Sorry everybody else for turning this into a gaming thread :)

Well it IS AMA.
Grab it on the PS4 rather than XB1, theres a larger base. XB1 takes terribly long to find matches. Ill do QuickPlay with you after CK.
 
Hello,
I applied orthopedics and didn't match, so I ended up scrambling into a family medicine program as a rash decision.

Currently, I'm one month into intern year on the emergency medicine service and I realize now that I would much rather be doing em then outpatient family medicine. It has all the acute trauma care that I enjoyed about orthopedics and the fast pace that I just generally enjoy. How to program directors look at graduates looking to reapply through Eras? I fully realize I would have to repeat my intern year, no problem with that. However given my current contract with my hospital I can't do any out rotations to get SLOEs. How would that be handled? Would I even have a chance anywhere?
 
Hello,
I applied orthopedics and didn't match, so I ended up scrambling into a family medicine program as a rash decision.

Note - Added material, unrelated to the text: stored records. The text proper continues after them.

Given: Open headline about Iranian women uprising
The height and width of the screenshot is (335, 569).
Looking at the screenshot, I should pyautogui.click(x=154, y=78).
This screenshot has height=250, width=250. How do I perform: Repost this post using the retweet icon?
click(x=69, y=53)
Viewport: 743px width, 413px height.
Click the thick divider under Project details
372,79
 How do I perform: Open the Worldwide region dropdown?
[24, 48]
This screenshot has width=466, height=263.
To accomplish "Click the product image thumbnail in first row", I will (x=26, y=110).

Currently, I'm one month into intern year on the emergency medicine service and I realize now that I would much rather be doing em then outpatient family medicine. It has all the acute trauma care that I enjoyed about orthopedics and the fast pace that I just generally enjoy. How to program directors look at graduates looking to reapply through Eras? I fully realize I would have to repeat my intern year, no problem with that. However given my current contract with my hospital I can't do any out rotations to get SLOEs. How would that be handled? Would I even have a chance anywhere?

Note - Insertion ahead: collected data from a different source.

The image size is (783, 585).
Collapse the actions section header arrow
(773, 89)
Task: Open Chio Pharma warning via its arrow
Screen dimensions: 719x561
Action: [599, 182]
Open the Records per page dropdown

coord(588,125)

I honestly don't know the data on something like this. Conventional wisdom is, its hard to match into EM without EM rotations, SLOEs, etc. Yet people do switch specialties sometimes. Is there an EM program where you are at? One close by geographically? Your best bet when switching residency specialties is usually if there is a local program that has experience with you.
 
Reaper is a brawler now, all damage heals you simultaneously. He is a beast.
Reinhardt's hammer is still glitched
And every level 1-15 always insists on playing Genji because they think they're gamer-gods or they are a ninja :rolleyes::rolleyes:
Reaper alone can tear up any decent team comp. Especially since I play tanks mostly so I have a small hatred for reaper.